How much do we love Battlestar Galactica? Not only does this show deliver some of the most erotically charged, unconventional love scenes on television, but it also satiates our less carnal appetites while delivering some of the most metaphysical and thought-provoking programming in recent years.
From the very beginning the show has incorporated elements of Christian and Islamic fundamentalism as well as Eastern religions. It has also tackled morality issues like a doctor who purposefully, but painlessly, killed members of the Geminon tribe whose beliefs didn’t allow them to take conventional medication in order to cure themselves of a quickly spreading illness.
This week, Kara, a.k.a. Starbuck, is going a little crazy. And we’re not talking cigar chomping, hard liquor drinking, superior-punching crazy. She’s been seeing things: The Eye of Jupiter–an ancient Earth relic that will lead the fleet to safety and that she has been painting mindlessly since a child; her “daughter” Kasey; and a mystery raider ship that no one else can see. Kara is clearly depressed. After the failure of a marriage, captivity on New Caprica, a recent crash landing, and everyone going on about how you have a “special destiny,” who wouldn’t be suffering from a little post-traumatic stress disorder?
But, as we see in a sequence of moving flashbacks, Kara’s past with an overbearing and abusive mother have contributed to her black mood as much as the disturbing dreams she’s been having. Starbuck’s mother, we learn, never thought that her daughter was living up to her potential and was verbally abusive even up to the day she was given a terminal cancer diagnoses. Kara runs out on her mother and never stops running.

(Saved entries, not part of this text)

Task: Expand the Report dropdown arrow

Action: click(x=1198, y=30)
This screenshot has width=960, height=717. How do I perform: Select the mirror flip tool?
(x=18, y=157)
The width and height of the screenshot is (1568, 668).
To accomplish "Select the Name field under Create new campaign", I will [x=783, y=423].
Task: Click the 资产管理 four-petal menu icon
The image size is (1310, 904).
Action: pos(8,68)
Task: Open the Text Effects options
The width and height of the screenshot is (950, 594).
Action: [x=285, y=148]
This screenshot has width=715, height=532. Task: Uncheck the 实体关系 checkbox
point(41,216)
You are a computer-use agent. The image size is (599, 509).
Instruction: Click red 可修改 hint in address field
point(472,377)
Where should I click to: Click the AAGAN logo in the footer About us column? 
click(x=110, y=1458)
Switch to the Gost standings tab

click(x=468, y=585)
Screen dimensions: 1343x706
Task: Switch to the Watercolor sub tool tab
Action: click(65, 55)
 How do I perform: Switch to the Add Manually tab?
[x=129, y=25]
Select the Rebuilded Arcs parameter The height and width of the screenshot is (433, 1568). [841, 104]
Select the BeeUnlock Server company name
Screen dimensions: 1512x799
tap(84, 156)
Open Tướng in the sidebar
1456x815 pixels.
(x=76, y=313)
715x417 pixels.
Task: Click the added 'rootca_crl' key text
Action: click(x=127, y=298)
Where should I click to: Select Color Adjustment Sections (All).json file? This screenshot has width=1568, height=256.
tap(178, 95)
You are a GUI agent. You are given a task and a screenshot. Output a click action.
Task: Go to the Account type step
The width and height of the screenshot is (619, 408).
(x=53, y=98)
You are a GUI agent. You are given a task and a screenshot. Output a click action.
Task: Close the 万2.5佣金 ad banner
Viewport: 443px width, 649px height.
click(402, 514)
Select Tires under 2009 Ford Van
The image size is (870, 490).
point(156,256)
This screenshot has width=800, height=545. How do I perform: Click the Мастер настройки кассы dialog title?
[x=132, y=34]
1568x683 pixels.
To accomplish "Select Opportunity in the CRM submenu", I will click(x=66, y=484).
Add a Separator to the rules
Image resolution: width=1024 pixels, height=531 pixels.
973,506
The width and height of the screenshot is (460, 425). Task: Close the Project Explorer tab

Instead of heading to the ship’s shrink, Starbuck heads to an oracle who tells her that Leoben, the Cylon who held her captive and spewed all kinds of mystical mumbo jumbo about her destiny, would find her and show her the path. Kara continues with the theme and runs from the oracle.
Meanwhile, Adama and Apollo (a.k.a. Lee) have a little chat about whether or not they should remove her from the cockpit, but Lee has faith in her. And although Lee tells Kara that he will be her wingman in case anything goes wrong, he probably should have reconsidered when Starbuck tells him where she would like her picture to be placed when she’s dead.
Everything is going smoothly on their flight until Starbuck catches sight of the phantom marauder and engages. Out of nowhere, Starbuck is hit by enemy fire and nose dives. As she sits unconscious at the controls, Leoben, who has been flitting in and out of the flashbacks (like the Ghost of Christmas Past), takes Kara to her mother’s deathbed where she makes peace with her mother, accepts that she has a special destiny, and finally receives a motherly compliment.
As she comes to, she tells Apollo that she will see him on the other side, that “they’re waiting” for her, and that she’s not scared of death anymore. That’s when Apollo starts to worry that maybe Starbuck isn’t just sad, she might be suicidal. He tries to save her, but it’s too late: Her ship explodes.
Sure, we know that Leoben promised to show Kara a place “between life and death,” where she wasn’t just severly depressed or really dead. But there’s still a part of us that isn’t so sure. And that’s just how we like it.